The following is an editorial blog post from BuiltWorlds contributor Franco Faraudo, Co-Founder at Propmodo.

It was during the BuiltWorlds panel at the MIPIM PropTech Summit this year that I heard something that made me question the nature of how we create our built environment. It came from Doug Chambers, founder of FieldLens, a construction collaboration tool. They made headlines earlier this year by getting acquired to one of the world’s fastest growing startups, WeWork. At the time many industry observers, including myself, were asking themselves or anyone that would listen, “Why would a coworking company buy a technology designed exclusively for the construction industry?”


At the time WeWork pitched the acquisition as a way to collect even more precious building data, something that is at the heart of their global aspirations. But the underlying reasons might actually have to do with this quote from Doug’s conversation: “The construction industry’s incentives are misaligned.”

I believe Mr. Chambers, speaking to a crowd of construction technology insiders, was talking more on the granular level. Many of the subcontractors are not responsible for the outcome of their work. But I interpreted it in a much broader sense. The fact is, the incentives of the construction industry as a whole are misaligned, from the building’s perspective.

Real estate is a long-term asset. Even though accountants assign a “useful life” to structures, they are able to produce value long after they are fully depreciated. How much value a building can generate, and for how long, depends almost entirely on how they are designed and constructed.

In our current system, construction companies have very little interest in the long-term profitability of a building.

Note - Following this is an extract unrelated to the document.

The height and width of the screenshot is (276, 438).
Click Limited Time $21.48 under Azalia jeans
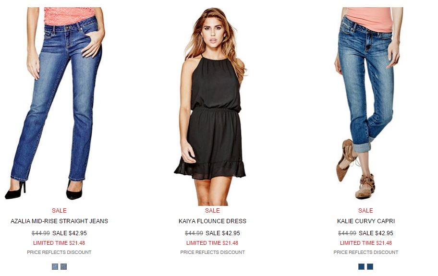[59, 243]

Generally, they make sure they have been paid in full by the time the ceremonial ribbon is cut. They have few reasons, besides some malpractice liability, to worry about the effects of their construction decisions after they pack up their tools and move on to the next job site. This means that choices are inevitably made that negatively impact the long-term viability of a building, often at the cost of the building’s eventual owner.

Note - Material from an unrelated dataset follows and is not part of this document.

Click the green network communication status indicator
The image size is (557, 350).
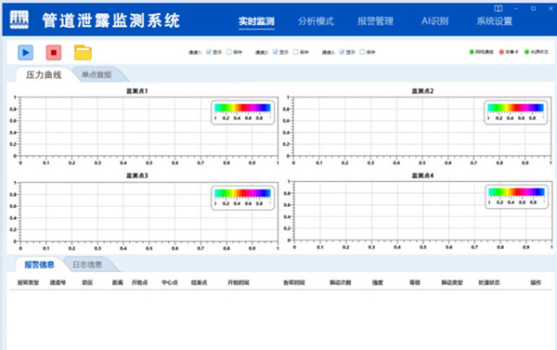(x=472, y=52)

WeWork represents a divergence from the traditional model. They build their spaces with the intention of owning and operating them. Consequently, when they build something their incentive is to build it to last. Any corners cut during construction will only come back to cost them down the road. As anyone in construction knows, design mistakes can often cost multiple times more than what it would have to just build it right in the first place, so an extra incentive to care about the ongoing operations of a property can pay dividends in the long run.

It isn’t only the “space-as-a-service” revolution that is making builders take the long view. Some governmental agencies are even stepping up to promote the importance of building maintenance in the design process. Singapore recently announced a plan to put in place a “Design for Maintainability” framework that would require technologies like Building Information Modeling (BIM) and involve facilities managers in the design process.


If experimental initiatives like this are successful we might see a shift towards a convergence between the construction industry and the building’s eventual operators. It makes sense on a theoretical level, builders would have no reason to swap long term gains for short term ones. Their ROI would depend on their creations being energy efficient, healthy, low maintenance and built to last.

When viewed in this light, the WeWork acquisition of FieldLens make a lot more sense. WeWork is finding ways to design and build to best suit their business model. They are both a construction company and a landlord. Based on the massive amount of interest and investment that WeWork has received, they are not the only ones who see the benefit of being the company that builds the space-on-demand world. What remains to be seen is if the legacy players in construction and real estate embrace the synergies that WeWork aims to exploit.

At Propmodo we write about the innovations and best practices in brokering, managing and operating buildings. We are a proud partner of BuiltWorlds because, like us, they see the convergence of our worlds in a truly transformative way. We all stand to gain from our physical world being built to its “highest best use.” Bringing the construction and real estate industry closer together could be the answer.